Personal information
- Nationality: British
- Born: 5 January 1963 (age 63)
- Height: 6 ft 1.5 in (1.867 m)
- Weight: Light heavyweight, Cruiserweight

Boxing career
- Stance: Southpaw

Boxing record
- Total fights: 26
- Wins: 24
- Win by KO: 5
- Losses: 2
- Draws: 0

= Sammy Reeson =

English boxer

Sammy Reeson (born 5 January 1963) is a British former boxer who was the first to hold both the British and European cruiserweight titles and went on to fight for the WBC world title.

==Career==
From Battersea, London, Reeson began his professional career in 1983 and won his first twelve fights before winning his first title, the Southern Area light heavyweight title that he won in January 1985 with a 6th round stoppage of Trevor Cattouse. In October 1985 he fought Stewart Lithgo for the newly introduced British cruiserweight title, winning on points over 12 rounds. He maintained his 100-percent win record until May 1986 when he was stopped in the 4th round by Louis Pergaud.
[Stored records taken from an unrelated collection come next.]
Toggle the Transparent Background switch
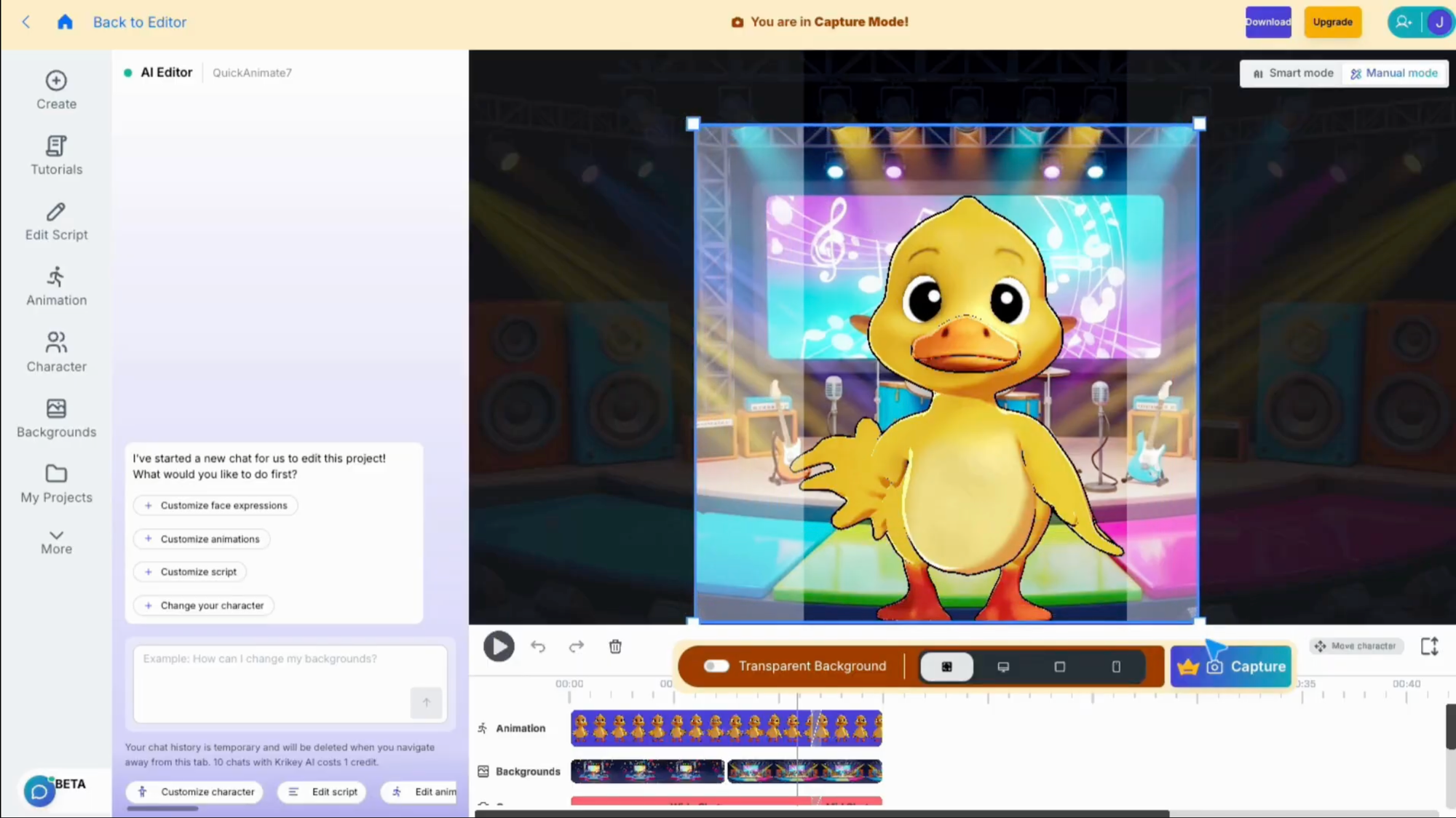The height and width of the screenshot is (818, 1456). 716,666
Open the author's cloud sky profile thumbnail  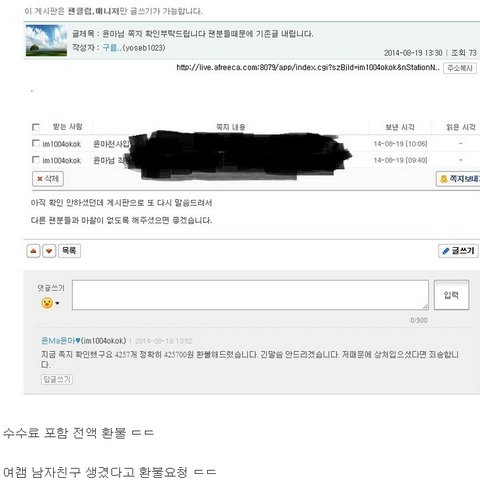[x=46, y=40]
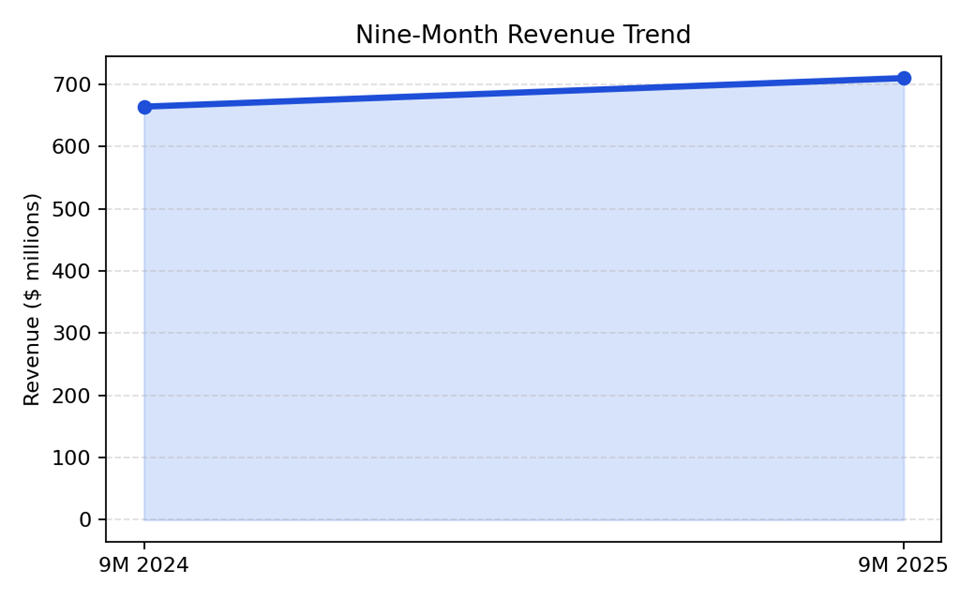This screenshot has height=600, width=975.
Task: Click the "9M 2024" x-axis tick label
Action: (144, 567)
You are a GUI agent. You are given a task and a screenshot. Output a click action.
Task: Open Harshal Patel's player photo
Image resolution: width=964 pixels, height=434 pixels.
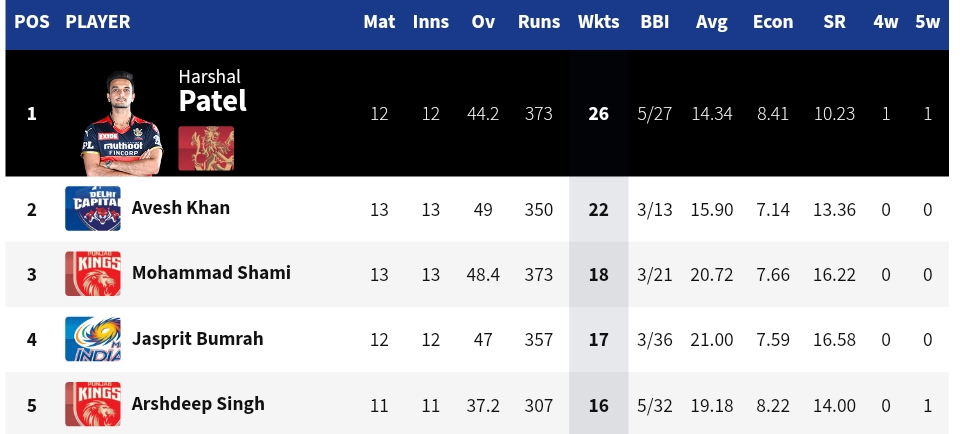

In April 1987 he met Manfred Jassmann for the chance to become the first EBU cruiserweight champion; Reeson became European champion on a unanimous decision. He successfully defended the title in November that year, beating Luigi Ricci via a 7th-round knockout.

In May 1989 he met Puerto Rican Carlos de León for the WBC cruiserweight title vacated by Evander Holyfield; De Leon stopped Reeson in the 9th round after knocking him down twice — only the second defeat of Reeson's 26-fight career. This proved to be Reeson's final fight.